Angel 73 (escape)
By celticman
- 527 reads
Adam slept in the taxi all the way back to The Unit and Angel had dozed fitfully. She put him straight into the cot and figured that would be him out for the night. It had been a long day. Too long. She changed into jammies with thin blue stripes and lay on the couch with the telly on low, so she could listen to his breathing and reached over, now and again, to touch his neck or shoulders.
Church nipped into see her, before she went off shift. Her eyes were dull and pouched, even her voice sounded tired. ‘I shouldn’t really be saying this, but you need to be careful now and not go off the rails. You need to be strong for Adam.’
‘Jesus,’ said Angel. ‘You’re tellin’ me to pull myself together. I’ve just buried my daughter—thanks for that.’
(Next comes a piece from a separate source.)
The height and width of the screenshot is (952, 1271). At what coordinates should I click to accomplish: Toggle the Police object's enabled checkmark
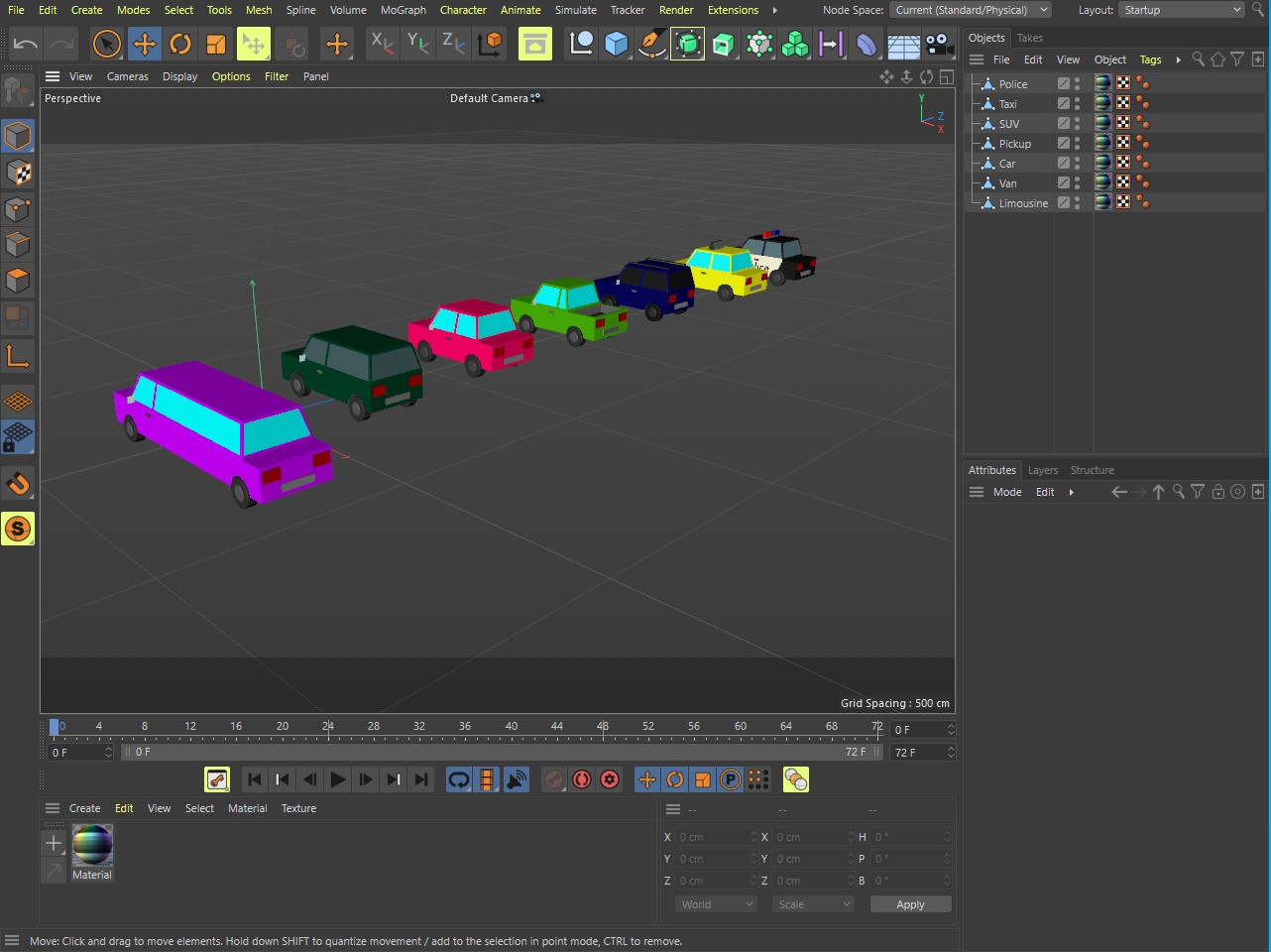point(1064,84)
Church shook her head. She stumbled across and sat on the edge of the leather couch. Angel sat up, her bare feet tucked under her bum. ‘I’m not talking about you. I’m talking about the other women in The Unit.’ She continued in a soft voice, ‘In prison generally. You know what they’re like. They’ve gave you a wee bit of leeway, but after the funeral that door is quickly shut.’
‘I can take care of myself,’ Angel said sharply. She reached out and stroked the top of Adam’s hair. ‘And Adam.’
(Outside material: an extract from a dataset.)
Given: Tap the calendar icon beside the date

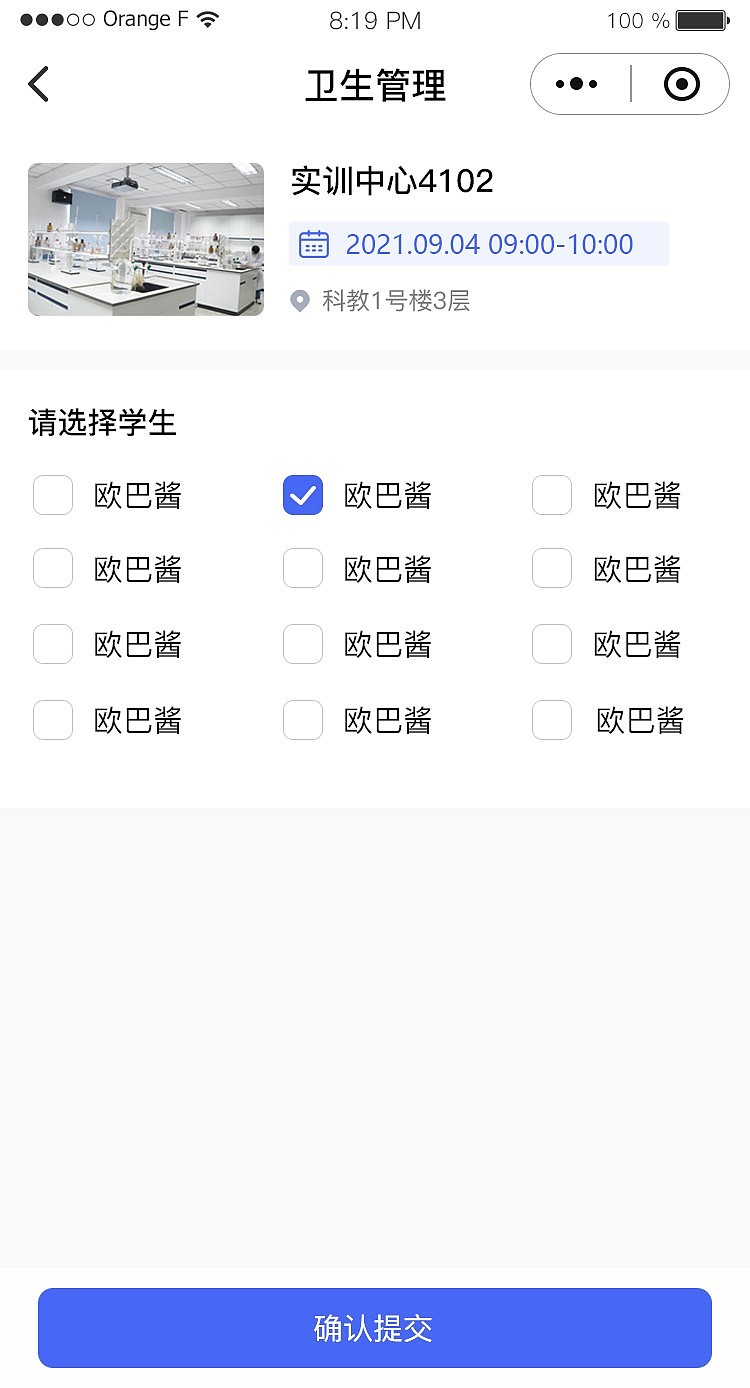Looking at the screenshot, I should pos(314,244).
‘OK.’ Church held the flats of her hands up in surrender. ‘But I’ve seen it before. Women that are emotionally fragile—’
‘Aye, tell about it.’ Angel stared at the telly and didn’t look up as Church left and quietly closed the door.
She thought back to that moment weeks later. She sat a bench in the kitchen and watched the washing machine whirl and slosh Adam’s favourite shirt about, the blue cotton one with a bright red star on the chest. It was mixed with his other clothes and her fluffy nightgown. She hadn’t been sleeping much and it calmed her doing practical things at night when everybody else was sleeping.
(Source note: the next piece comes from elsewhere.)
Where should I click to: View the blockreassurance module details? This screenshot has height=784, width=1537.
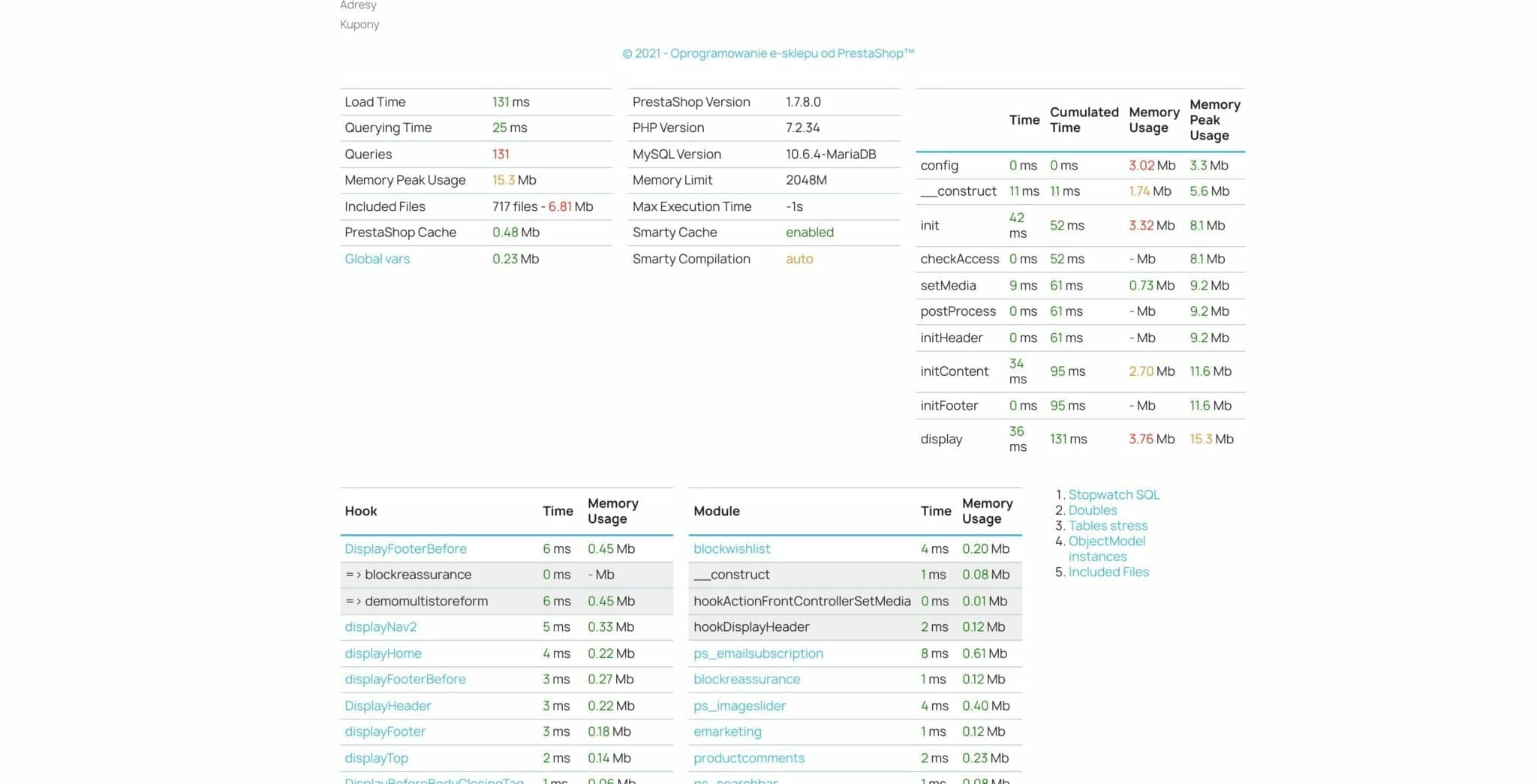pos(747,679)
A door opened and she heard the burst of house music grow louder and the slosh of slippers. Toyah pushed the door open a crack with her foot and peeked in.
‘Oh, it’s you,’ she folded her arms.
Angel bit her lip and looked beyond the stack of uncurling ringlets to the dimly lit lobby.
‘Don’t suppose you’ve got any fags?’ she said.
Angel glanced at the twenty pack of Silk Cut on the table, her lighter on top of it, beside the ashtray. ‘I’ve only got a few and they’ve got to last me until payday.’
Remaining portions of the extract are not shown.